WHAT THE TASK ASKS - Show every line of the material below that contains the string "resolution".

═══ THE DATA

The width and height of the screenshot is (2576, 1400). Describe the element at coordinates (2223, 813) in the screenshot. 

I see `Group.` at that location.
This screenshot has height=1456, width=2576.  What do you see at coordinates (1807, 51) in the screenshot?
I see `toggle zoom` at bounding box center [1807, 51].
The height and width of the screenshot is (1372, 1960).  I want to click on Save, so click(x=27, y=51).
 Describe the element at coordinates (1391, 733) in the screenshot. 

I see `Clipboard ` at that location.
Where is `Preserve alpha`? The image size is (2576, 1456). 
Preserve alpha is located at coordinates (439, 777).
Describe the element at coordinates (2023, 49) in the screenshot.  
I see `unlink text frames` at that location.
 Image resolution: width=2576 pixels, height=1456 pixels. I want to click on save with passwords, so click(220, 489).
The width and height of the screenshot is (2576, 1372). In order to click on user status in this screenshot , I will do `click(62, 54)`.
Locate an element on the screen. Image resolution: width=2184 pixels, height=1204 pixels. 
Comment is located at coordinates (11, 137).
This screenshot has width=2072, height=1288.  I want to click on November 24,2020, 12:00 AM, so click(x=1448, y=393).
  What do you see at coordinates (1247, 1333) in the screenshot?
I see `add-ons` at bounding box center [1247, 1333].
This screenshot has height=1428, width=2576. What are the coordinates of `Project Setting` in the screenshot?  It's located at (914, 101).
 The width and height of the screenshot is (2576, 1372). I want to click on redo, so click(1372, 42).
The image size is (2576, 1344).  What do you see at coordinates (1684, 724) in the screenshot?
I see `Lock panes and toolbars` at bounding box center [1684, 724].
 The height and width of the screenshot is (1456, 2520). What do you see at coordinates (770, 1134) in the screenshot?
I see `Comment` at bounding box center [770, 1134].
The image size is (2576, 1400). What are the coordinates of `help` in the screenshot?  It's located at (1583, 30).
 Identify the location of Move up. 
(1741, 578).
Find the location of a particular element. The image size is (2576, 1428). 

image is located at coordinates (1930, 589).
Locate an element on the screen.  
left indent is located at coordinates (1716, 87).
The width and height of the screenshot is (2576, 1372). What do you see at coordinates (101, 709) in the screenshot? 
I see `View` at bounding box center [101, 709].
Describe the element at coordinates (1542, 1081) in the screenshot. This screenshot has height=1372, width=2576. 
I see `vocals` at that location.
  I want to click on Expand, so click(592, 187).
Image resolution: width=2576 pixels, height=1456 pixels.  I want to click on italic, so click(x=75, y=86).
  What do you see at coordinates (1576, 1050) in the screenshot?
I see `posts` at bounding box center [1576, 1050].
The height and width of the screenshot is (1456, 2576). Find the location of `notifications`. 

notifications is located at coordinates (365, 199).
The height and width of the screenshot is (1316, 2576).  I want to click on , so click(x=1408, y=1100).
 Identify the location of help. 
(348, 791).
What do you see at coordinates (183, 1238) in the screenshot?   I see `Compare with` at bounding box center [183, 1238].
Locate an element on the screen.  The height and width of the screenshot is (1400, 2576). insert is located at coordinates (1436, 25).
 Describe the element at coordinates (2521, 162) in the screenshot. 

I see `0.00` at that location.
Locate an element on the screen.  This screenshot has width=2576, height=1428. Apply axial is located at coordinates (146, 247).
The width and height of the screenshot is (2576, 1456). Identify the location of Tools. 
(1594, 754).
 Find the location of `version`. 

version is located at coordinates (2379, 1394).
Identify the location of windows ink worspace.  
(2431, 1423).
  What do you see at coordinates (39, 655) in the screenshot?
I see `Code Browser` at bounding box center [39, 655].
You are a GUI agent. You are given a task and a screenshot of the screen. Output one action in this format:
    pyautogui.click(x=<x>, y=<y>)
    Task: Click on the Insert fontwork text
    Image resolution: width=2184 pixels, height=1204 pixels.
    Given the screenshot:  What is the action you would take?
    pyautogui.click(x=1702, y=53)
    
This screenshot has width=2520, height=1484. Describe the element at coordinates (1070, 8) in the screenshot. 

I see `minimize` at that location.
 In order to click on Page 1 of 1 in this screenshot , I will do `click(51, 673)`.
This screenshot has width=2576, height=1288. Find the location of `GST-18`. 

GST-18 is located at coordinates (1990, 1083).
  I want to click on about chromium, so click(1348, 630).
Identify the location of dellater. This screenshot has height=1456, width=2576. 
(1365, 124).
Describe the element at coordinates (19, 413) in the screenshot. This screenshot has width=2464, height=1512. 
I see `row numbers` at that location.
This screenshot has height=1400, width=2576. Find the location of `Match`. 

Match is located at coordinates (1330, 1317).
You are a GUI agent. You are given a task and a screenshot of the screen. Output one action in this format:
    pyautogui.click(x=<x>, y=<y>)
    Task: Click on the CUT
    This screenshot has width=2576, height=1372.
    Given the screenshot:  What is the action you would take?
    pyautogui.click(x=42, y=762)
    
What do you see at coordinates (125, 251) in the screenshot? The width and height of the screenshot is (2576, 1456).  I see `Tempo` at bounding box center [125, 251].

══════

EXERCISE ANSWER -
 Image resolution: width=2576 pixels, height=1456 pixels. I want to click on save with passwords, so click(220, 489).
Locate an element on the screen. Image resolution: width=2184 pixels, height=1204 pixels. 
Image resolution: width=2576 pixels, height=1456 pixels.  I want to click on italic, so click(x=75, y=86).
    Image resolution: width=2184 pixels, height=1204 pixels.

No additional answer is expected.